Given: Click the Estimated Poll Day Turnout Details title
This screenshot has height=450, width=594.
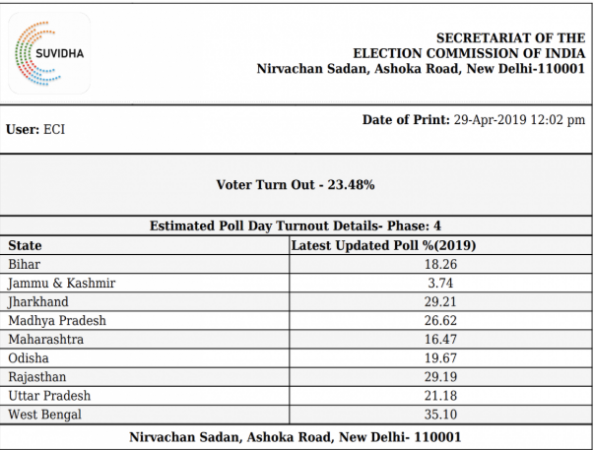Looking at the screenshot, I should click(x=295, y=226).
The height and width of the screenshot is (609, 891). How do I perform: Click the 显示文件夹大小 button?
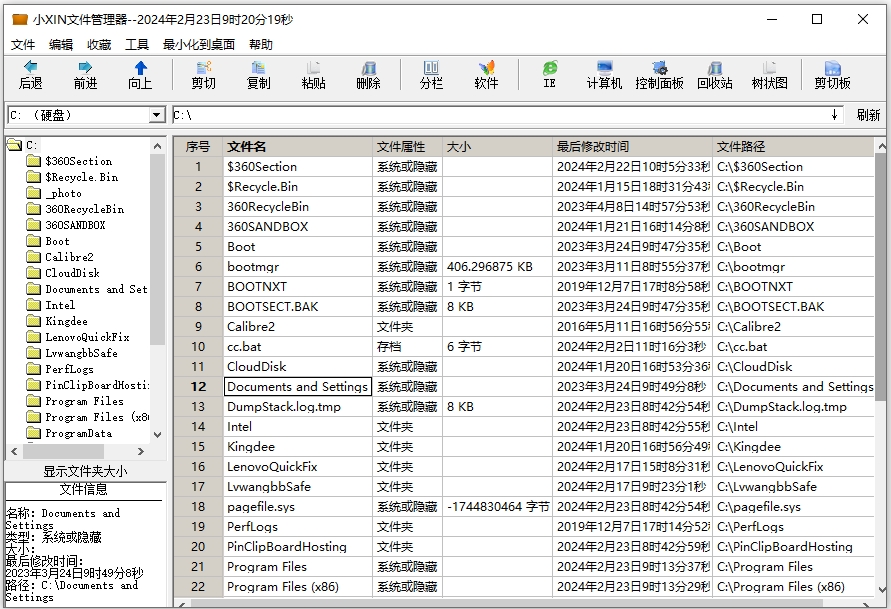pos(85,471)
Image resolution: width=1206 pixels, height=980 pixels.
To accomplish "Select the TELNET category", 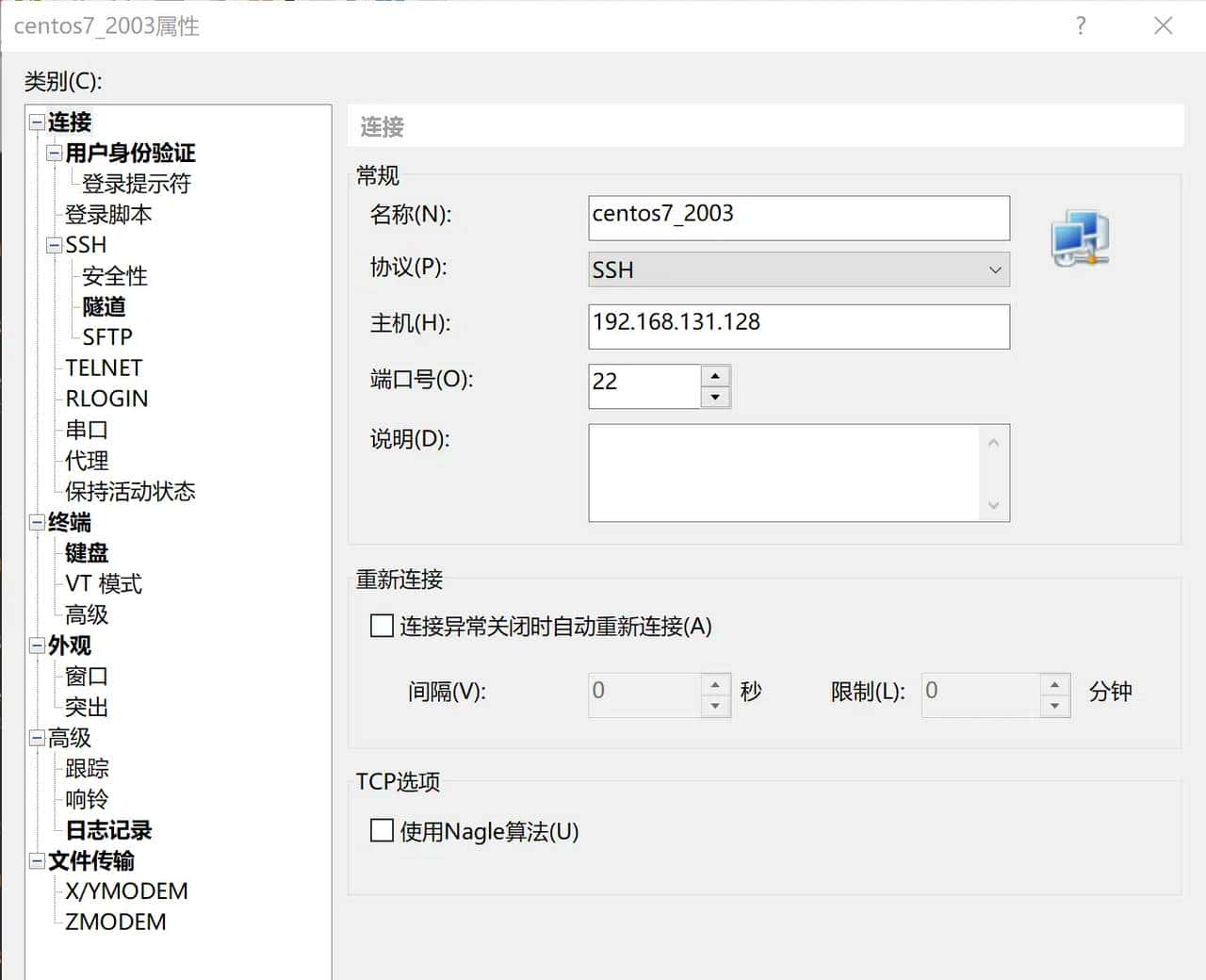I will [x=103, y=368].
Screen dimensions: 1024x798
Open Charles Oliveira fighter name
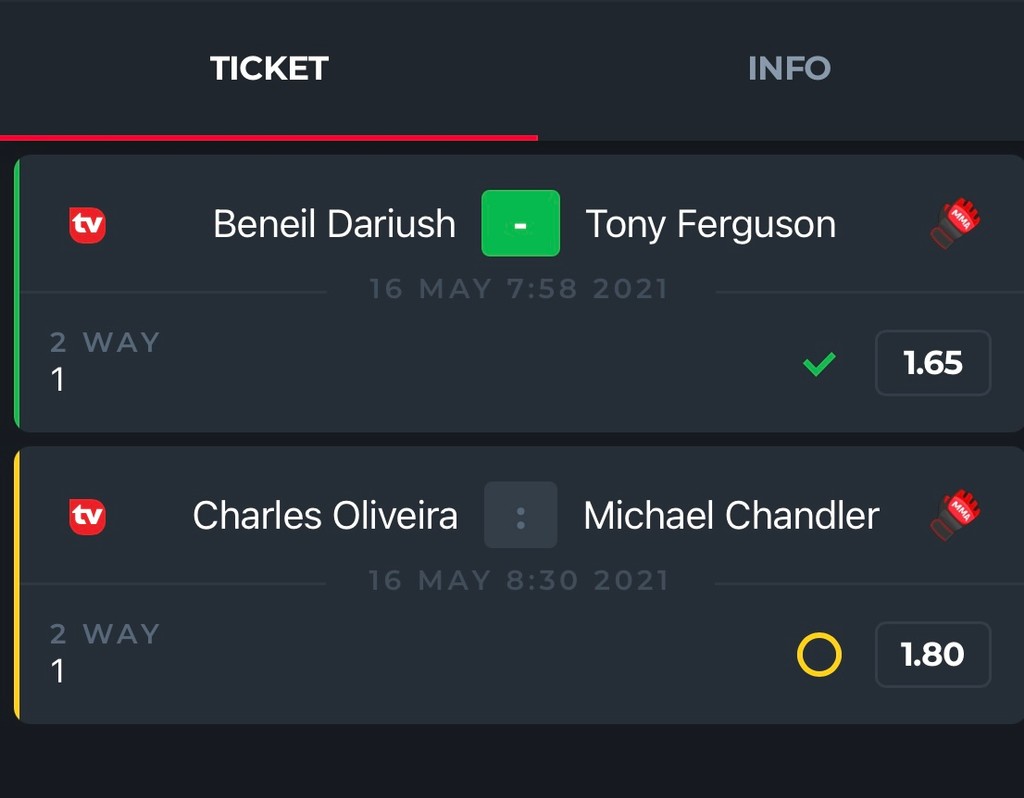pos(325,515)
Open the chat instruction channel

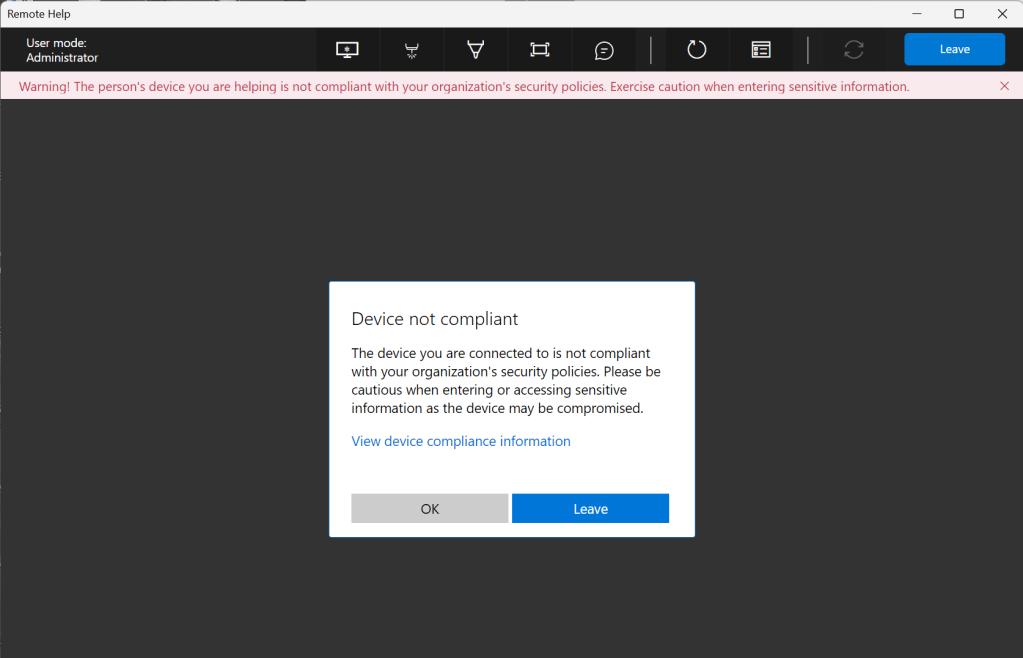[604, 50]
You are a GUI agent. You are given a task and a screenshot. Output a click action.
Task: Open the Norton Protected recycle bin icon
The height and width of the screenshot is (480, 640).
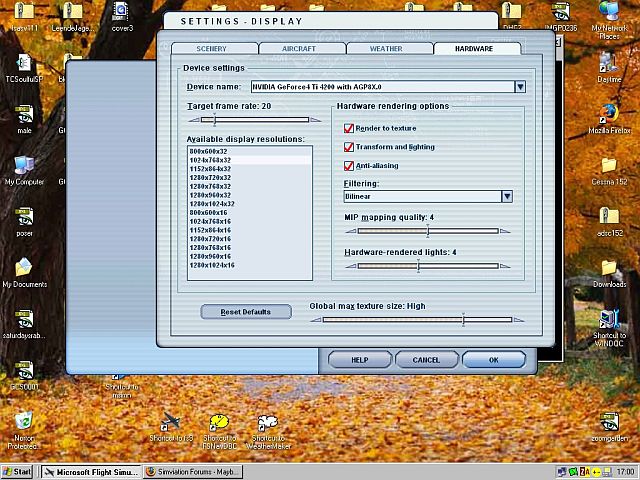point(24,420)
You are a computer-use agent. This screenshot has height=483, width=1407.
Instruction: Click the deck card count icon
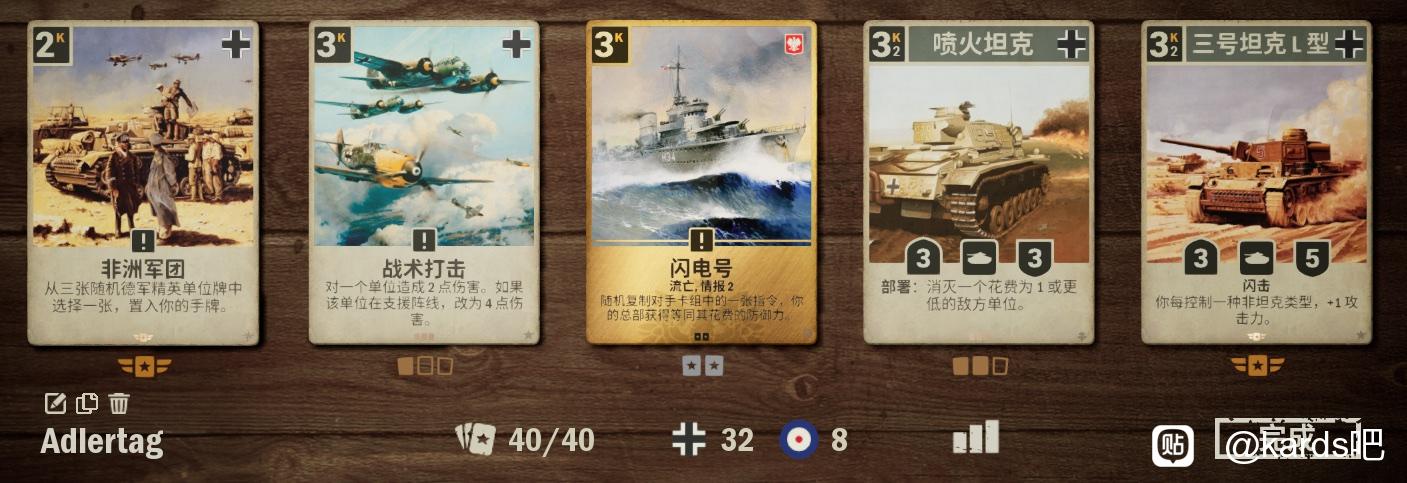pyautogui.click(x=475, y=438)
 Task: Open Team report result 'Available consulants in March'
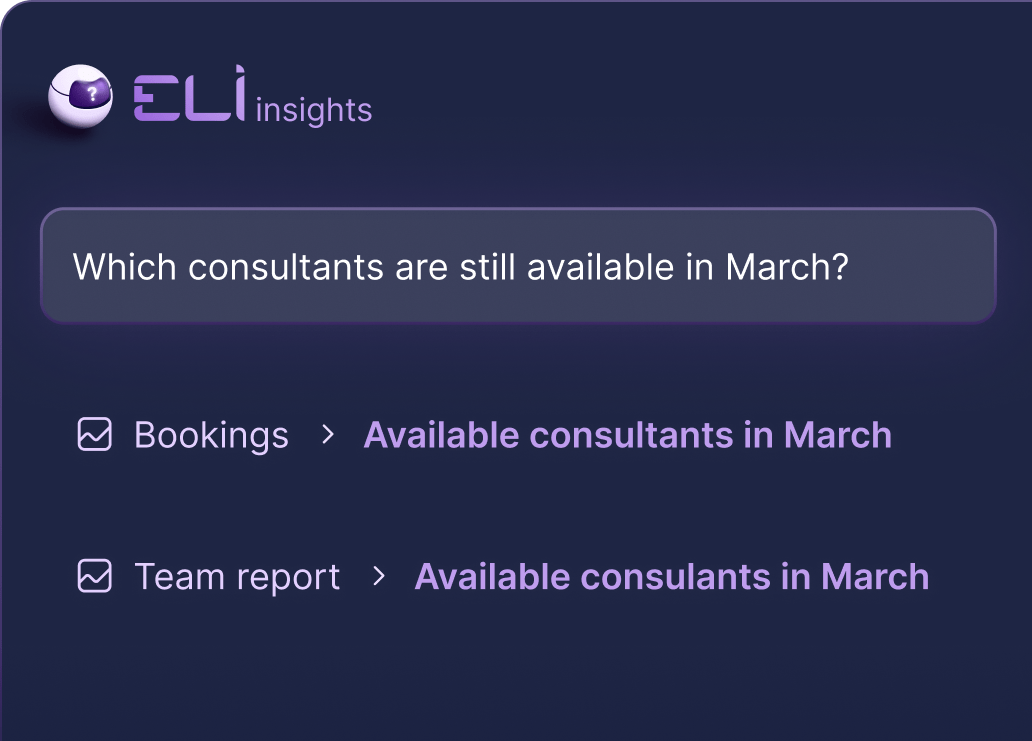671,577
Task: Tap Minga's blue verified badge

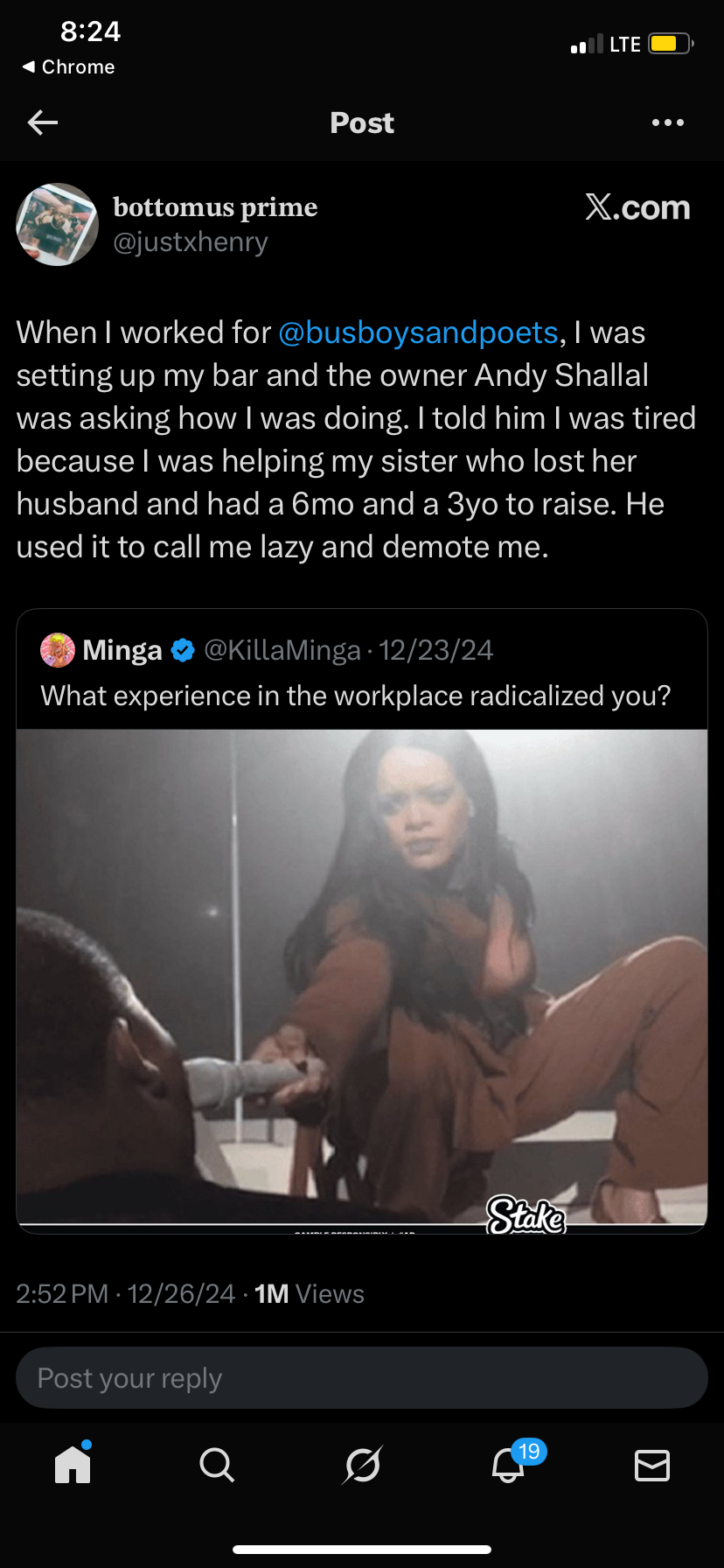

──────

### Your goal
An exact copy of the lines from the one with "You are a GUI" through the end of the entries above, both included, is the whole answer. It contains no pictures.

### Task output
You are a GUI agent. You are given a task and a screenshot. Output a click action.
Task: Open the Norton Protected recycle bin icon
The height and width of the screenshot is (480, 640).
point(24,420)
You are a computer-use agent. This screenshot has height=483, width=1407.
Instruction: Click the deck card count icon
pyautogui.click(x=475, y=438)
 Task: Open Team report result 'Available consulants in March'
671,577
Task: Tap Minga's blue verified badge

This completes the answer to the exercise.